O Agricultor e a Lâmpada Maravilhosa
Nina e Tição zelando pelo agricultor |
O agricultor estava no campo cuidando de suas árvores, o dia estava quente naquela manhã de domingo, e haviam ainda muitas mudas para serem plantadas. E ele ia fazendo as covas e colocando em cada uma delas uma muda, e o tempo passando, e ele cavando e plantando. Já eram quase 10:00 horas da manhã, faltava uma última muda, ele pegou sua poderosa cavadeira de metal maciço (o Valentim), e começou a cavar o último buraco daquele dia. De repente, ao cavar, ele ouviu um barulho, um toque de metal com metal, o que seria? Pensou que talvez pudesse ser um pedaço de ferro velho ali jogado, ou uma lata velha, ou outra coisa qualquer. Retirou a terra do fundo do buraco cuidadosamente, e lá no fundo encontrou algo muito antigo, semelhante às lamparinas de azeite que haviam na casa de seus avós, e que ele não via a muitos e muitos anos. Retirou a lamparina do buraco, e percebeu que, apesar de velha, estava ainda em bom estado de conservação, um pouco enferrujada e suja de terra.

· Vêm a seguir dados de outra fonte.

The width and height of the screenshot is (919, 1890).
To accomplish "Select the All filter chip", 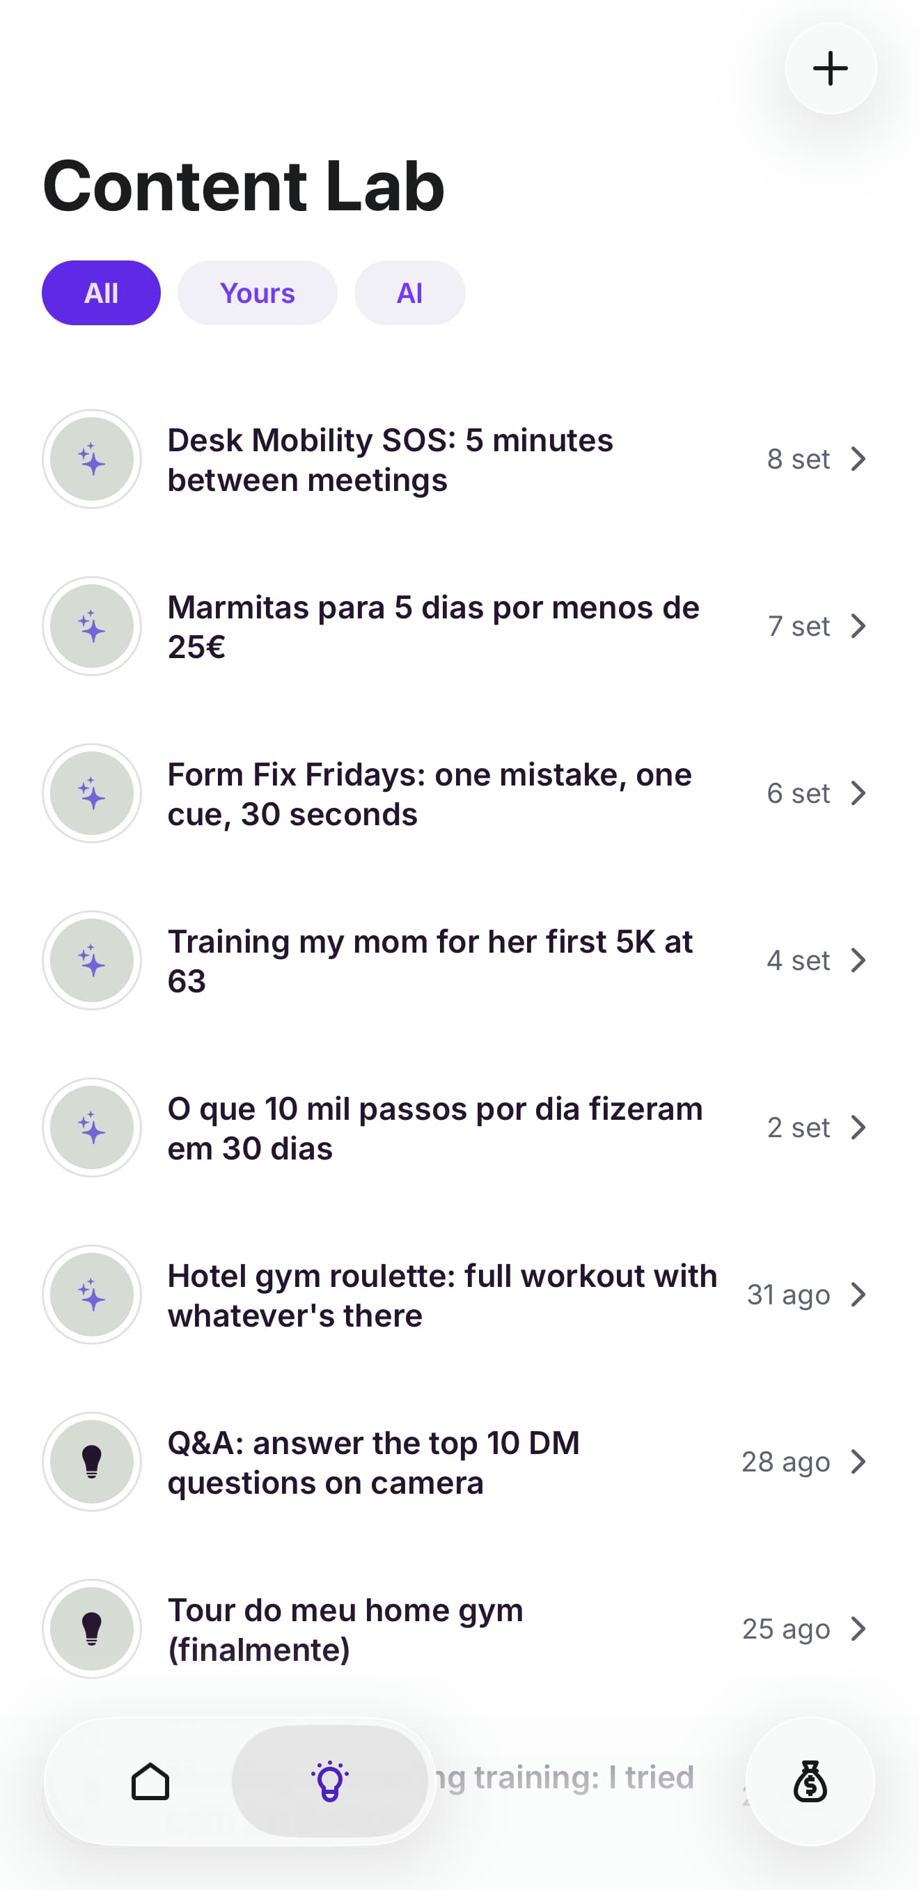I will click(x=101, y=293).
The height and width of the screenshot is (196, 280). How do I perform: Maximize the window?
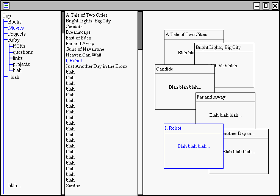[266, 6]

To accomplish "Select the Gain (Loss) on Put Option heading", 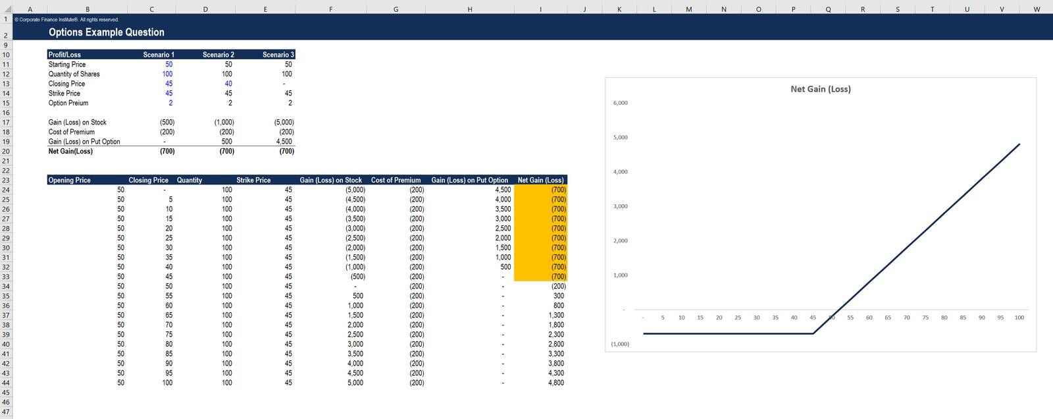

A lamparina possuía uma cor bonita, e o agricultor, para observá-la melhor, resolveu limpá-la, esfregando-a em suas mãos, e eis que neste processo algo de extraordinário aconteceu, acredite quem quiser: De dentro da lamparina, envolto em uma nuvem de fumaça, surgiu um gênio, tal como no Conto de Aladim e a Lâmpada Maravilhosa, e o agricultor não sabia o que fazer, não sabia se deveria correr, ou fugir, ou falar com o gênio, ficou completamente atônito. O gênio olhou para ele calmamente, de uma forma muito natural, e então eles começaram a conversar.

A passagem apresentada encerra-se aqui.